Making sense of the First World War with 14-18 NOW
As for so many, for me the First World War is a very personal war.
My father was born in 1894 and served at Gallipoli in 1915 and then in Palestine and Mesopotamia to the end of 1919. A disease he contracted there killed him in 1963.
But despite that profound personal link, poetry, art and drama have certainly helped me to understand the real heritage of the so-called Great War.
The power of art
Well might the Dead who struggled in the slime
Rise and deride this sepulchre of crime.
Siegfried Sassoon
It was the words of war poets like Siegfried Sassoon and Wilfred Owen - direct, challenging, with a bleak beauty - that first awakened in me as a teenager an appreciation of poetry - and an understanding of what the First World War really meant for its participants.
Stanley Spencer in his visionary work at Sandham Memorial Chapel and John Singer Sargent in his epic painting Gassed showed me how art could so powerfully tell the truth about war.
My visit to the brilliant 2004 revival of Sherriff's Journey's End proved to me, triumphantly, the ability of theatre to bring the reality of the war to contemporary audiences.
14-18 NOW
That's why I am so pleased that HLF is able to support the First World War centenary and, specifically, the new programme of 14-18 NOW commissions.
Trying to make sense of the devastating events that took place 100 years ago fuelled much of the art, literature and culture of the time. What helped so many then can do so again today and that is precisely what the 14-18 NOW programme is doing.
And this year is an important year for the programme.
2016 sees anniversaries for some of the defining moments of the First World War: the introduction of conscription; the Battle of Jutland; and the Battle of the Somme. There are a number of HLF projects marking these anniversaries.
HLF and First World War
So far, HLF has given over £70million to more than 1,300 First World War heritage projects - projects large and small.
One of HLF’s biggest national awards is for the restoration of HMS Caroline, the last remaining survivor of the Battle of Jutland. She will become a floating museum in Belfast.
But it’s equally important to reflect on the local impact of the war, which is why HLF supports scores of smaller heritage projects in local communities across the UK. Many of these projects unite those same communities that felt the war's devastating impact a century ago, bringing history to life.
[quote]"HLF has given over £70million to more than 1,300 First World War heritage projects"[/quote]
For example, the award-winning company Women and Theatre worked with members of a Birmingham community on a project focusing on the Small Heath area of the city, home of First World War Birmingham Small Arms factory.

Data to examine:
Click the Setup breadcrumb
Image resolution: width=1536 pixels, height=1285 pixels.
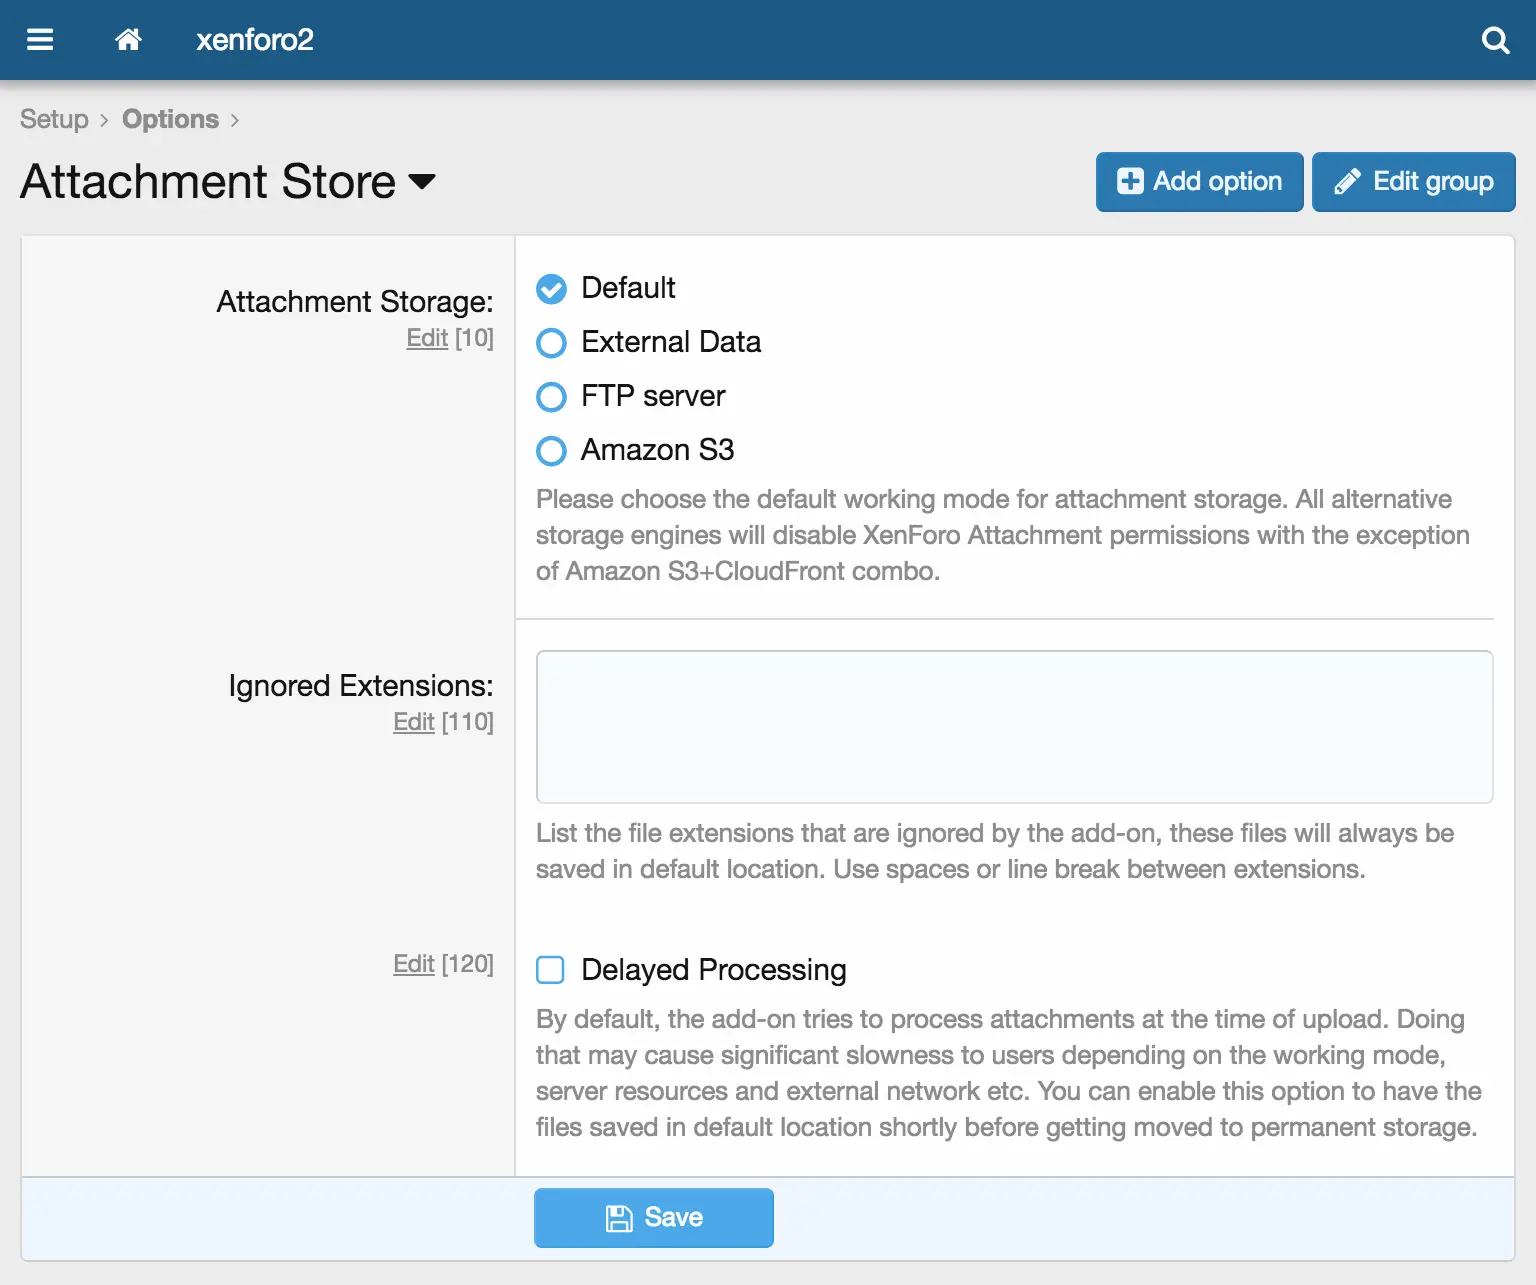[x=54, y=119]
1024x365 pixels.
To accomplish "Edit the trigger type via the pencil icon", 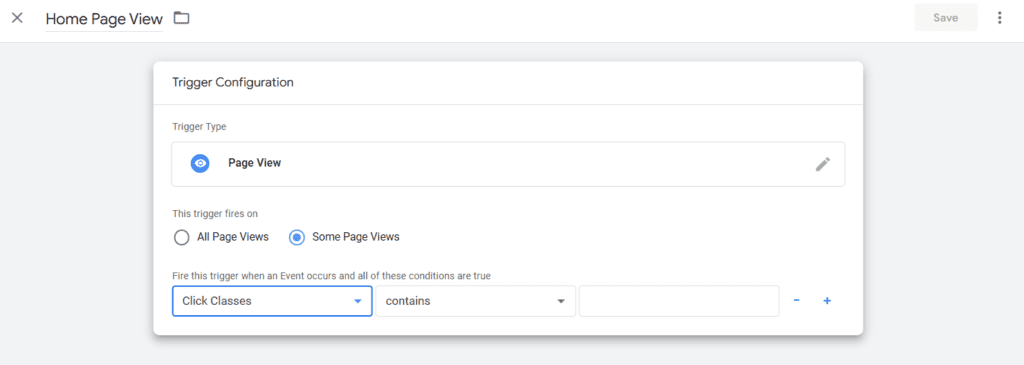I will click(823, 164).
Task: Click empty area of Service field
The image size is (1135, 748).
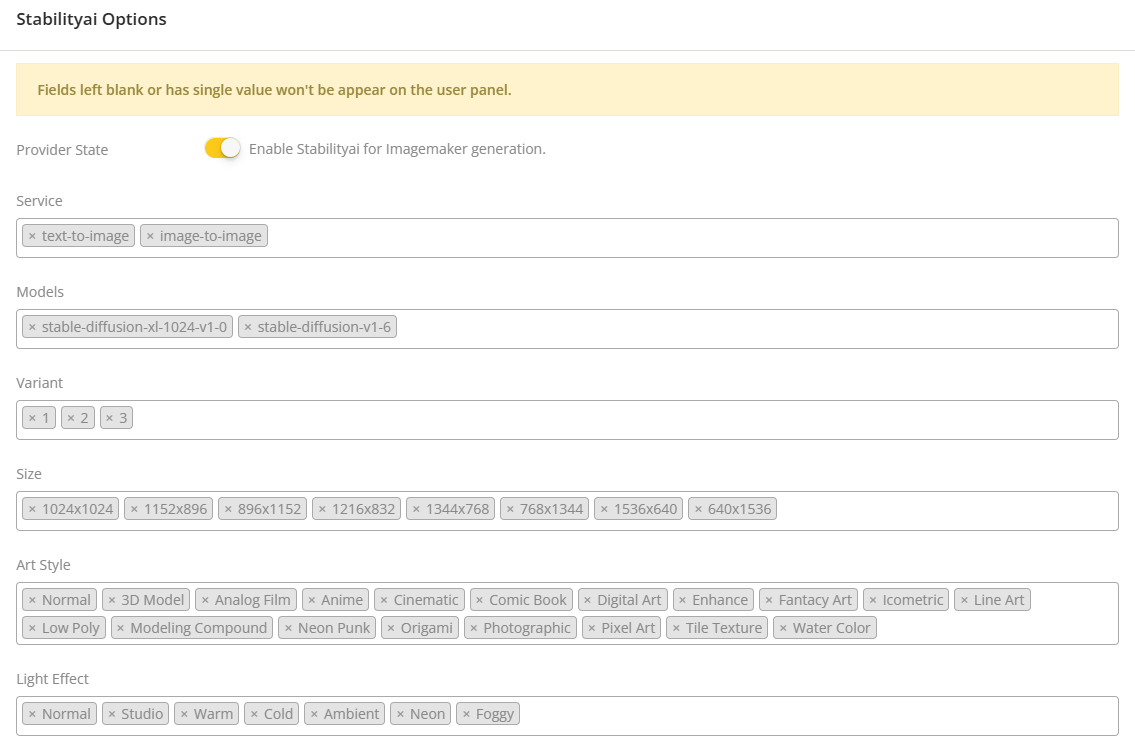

Problem A: In the piece on the First World War, where will HMS Caroline become a floating museum?
Problem B: Rewrite the stretch of the piece on the First World War from "Making sense of" through "so-called Great War.", swapping "profound" for "deep".

Answer A: Belfast

Answer B:
Making sense of the First World War with 14-18 NOW
As for so many, for me the First World War is a very personal war.
My father was born in 1894 and served at Gallipoli in 1915 and then in Palestine and Mesopotamia to the end of 1919. A disease he contracted there killed him in 1963.
But despite that deep personal link, poetry, art and drama have certainly helped me to understand the real heritage of the so-called Great War.